Bishop Anagbe, who leads the Makurdi Diocese in Nigeria, warned that if greater action is not taken he believes the Christian population, which currently numbers over 86 million, roughly half of the country’s total populace, could disappear entirely in the next few decades.
Though the Nigerian Christian population is massive, and widely known as having some of the most devoted faithful in the world, the bishop said the Christian presence in Nigeria is “gradually and systematically” being reduced by radical Islamists through “killings, kidnappings, torture, and burning of churches.”
In the last decade alone, since taking up the leadership of his diocese in the country’s central Benue state, Bishop Anagbe said that he has lost 160 churches because of attacks that he said are being perpetrated by radical members of a Muslim tribe known as the Fulani.
The bishop is in Washington, D.C., this week to bring attention to the crisis in Nigeria, and to also participate in the International Religious Freedom Summit, taking place January 30–31.
He gave his remarks on the morning of Tuesday, January 30, at a breakfast in the House Rayburn Office Building. The summit was organized by the papal relief group Aid to the Church in Need.

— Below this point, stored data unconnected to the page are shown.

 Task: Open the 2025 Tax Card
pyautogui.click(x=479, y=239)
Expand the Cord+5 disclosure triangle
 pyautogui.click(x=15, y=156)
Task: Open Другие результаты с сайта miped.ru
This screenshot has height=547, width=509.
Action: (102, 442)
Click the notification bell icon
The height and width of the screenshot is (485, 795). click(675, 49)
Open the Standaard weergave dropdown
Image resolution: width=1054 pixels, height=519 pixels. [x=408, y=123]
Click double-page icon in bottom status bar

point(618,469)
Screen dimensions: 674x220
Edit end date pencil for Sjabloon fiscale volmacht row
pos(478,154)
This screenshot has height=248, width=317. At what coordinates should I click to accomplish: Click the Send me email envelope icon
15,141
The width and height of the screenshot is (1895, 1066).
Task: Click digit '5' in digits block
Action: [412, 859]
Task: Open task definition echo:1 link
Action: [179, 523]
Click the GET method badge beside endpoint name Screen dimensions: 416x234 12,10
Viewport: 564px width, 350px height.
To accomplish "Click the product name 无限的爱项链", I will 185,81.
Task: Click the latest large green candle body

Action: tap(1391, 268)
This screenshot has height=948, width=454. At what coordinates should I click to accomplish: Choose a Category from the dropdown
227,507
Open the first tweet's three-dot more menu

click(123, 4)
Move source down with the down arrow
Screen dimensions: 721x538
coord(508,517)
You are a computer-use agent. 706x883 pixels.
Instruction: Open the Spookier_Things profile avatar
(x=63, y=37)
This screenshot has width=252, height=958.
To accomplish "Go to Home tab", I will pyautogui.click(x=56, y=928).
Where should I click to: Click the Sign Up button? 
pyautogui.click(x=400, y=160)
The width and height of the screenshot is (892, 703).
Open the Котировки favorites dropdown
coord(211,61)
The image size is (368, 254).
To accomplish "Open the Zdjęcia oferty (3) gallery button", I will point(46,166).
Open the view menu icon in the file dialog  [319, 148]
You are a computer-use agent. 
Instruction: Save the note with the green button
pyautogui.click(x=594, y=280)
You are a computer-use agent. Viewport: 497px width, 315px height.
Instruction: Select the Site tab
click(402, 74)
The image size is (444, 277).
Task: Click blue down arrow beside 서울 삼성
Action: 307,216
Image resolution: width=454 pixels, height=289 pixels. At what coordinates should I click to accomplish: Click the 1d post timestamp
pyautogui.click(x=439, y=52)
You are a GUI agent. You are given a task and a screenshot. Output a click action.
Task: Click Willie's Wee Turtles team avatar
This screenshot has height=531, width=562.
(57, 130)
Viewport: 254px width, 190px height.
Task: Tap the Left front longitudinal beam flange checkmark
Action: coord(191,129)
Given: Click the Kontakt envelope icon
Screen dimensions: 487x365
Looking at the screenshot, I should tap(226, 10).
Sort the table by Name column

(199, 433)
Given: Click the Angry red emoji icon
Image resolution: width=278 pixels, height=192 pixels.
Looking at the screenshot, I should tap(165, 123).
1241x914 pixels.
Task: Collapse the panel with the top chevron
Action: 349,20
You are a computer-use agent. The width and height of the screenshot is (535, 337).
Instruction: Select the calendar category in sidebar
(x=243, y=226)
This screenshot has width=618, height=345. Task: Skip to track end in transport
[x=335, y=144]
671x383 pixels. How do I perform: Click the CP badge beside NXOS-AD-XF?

The bishop said that during his time as shepherd of Makurdi, he has had to, on many occasions, console his flock after an attack. Massacres such as the Good Friday attack in April 2023, which killed 43 Catholics in an elementary school, have become commonplace in his diocese, Anagbe said.
The Makurdi Diocese is not the only one suffering these attacks. As recently, in December 2023, more than 200 Nigerian Christians were killed in a series of Christmas attacks in the nearby state of Plateau from December 23–25.
As part of his presentation, Bishop Anagbe showed several gruesome images of brutally murdered women, men, babies, and children, many with their bodies torn apart or heads and limbs bearing the marks of machete blows, all martyred for their faith in God by the Fulani.
The situation is not any better for those who survive the attacks. About 3 million refugees, called internally displaced persons (IDPs), currently live in massive shanty camps throughout Nigeria. Without money or resources, unable to return to their destroyed homes for fear of being murdered, and with nowhere else to go, these millions of Christians live in the poorest conditions as refugees in their own country, the bishop said.
“When you go where they are in the camps, you don’t know what to preach. It’s difficult to console them, to support them, to share with them, to fear with them, and it’s every day other people are coming in,” Anagbe said, adding that the poor conditions make the children highly susceptible to human trafficking, child labor, and organ harvesting.
Though initially believing the government was merely participating “in a conspiracy of silence,” Bishop Anagbe said he now believes that the country’s government officials are “concretely supporting, aiding, and abetting the kidnappers and the killers.” This, according to the bishop, is evidenced by the fact that the government has not made a single arrest of any of the terrorists responsible for the many massacres.
The result, he said, is that “the demography of the diocese of the state is gradually shrinking.”
Is the persecution in Nigeria a Christian genocide?
Some Western politicians and media outlets assert that the crisis in Nigeria has been brought on by climate change, which they say is forcing nomadic Fulani herdsmen to fight with Christian farmers over scarce land. Bishop Wilfred Anagbe, however, condemned this narrative as “lies and propaganda.” He said that the Fulani terrorists are first and foremost motivated by the hatred of Christianity.
The bishop told a source that the attacks, which often kill hundreds at a time, are “targeted at Christian Indigenous groups in Nigeria” as “a way of eliminating this group of people who have the same faith from different places.” This, according to him, is the very definition of a religious genocide.
“I keep asking how many mosques have been attacked versus Catholic churches? How many pastors and reverend fathers have been kidnapped versus imams?”
“They’re doing this systematically,” Anagbe said. “When you eliminate people who are not confrontational to you, who didn’t provoke you, and there’s no war, it’s an agenda they have to do.”
The agenda, the bishop said, is the “extermination” of Christianity from Nigeria.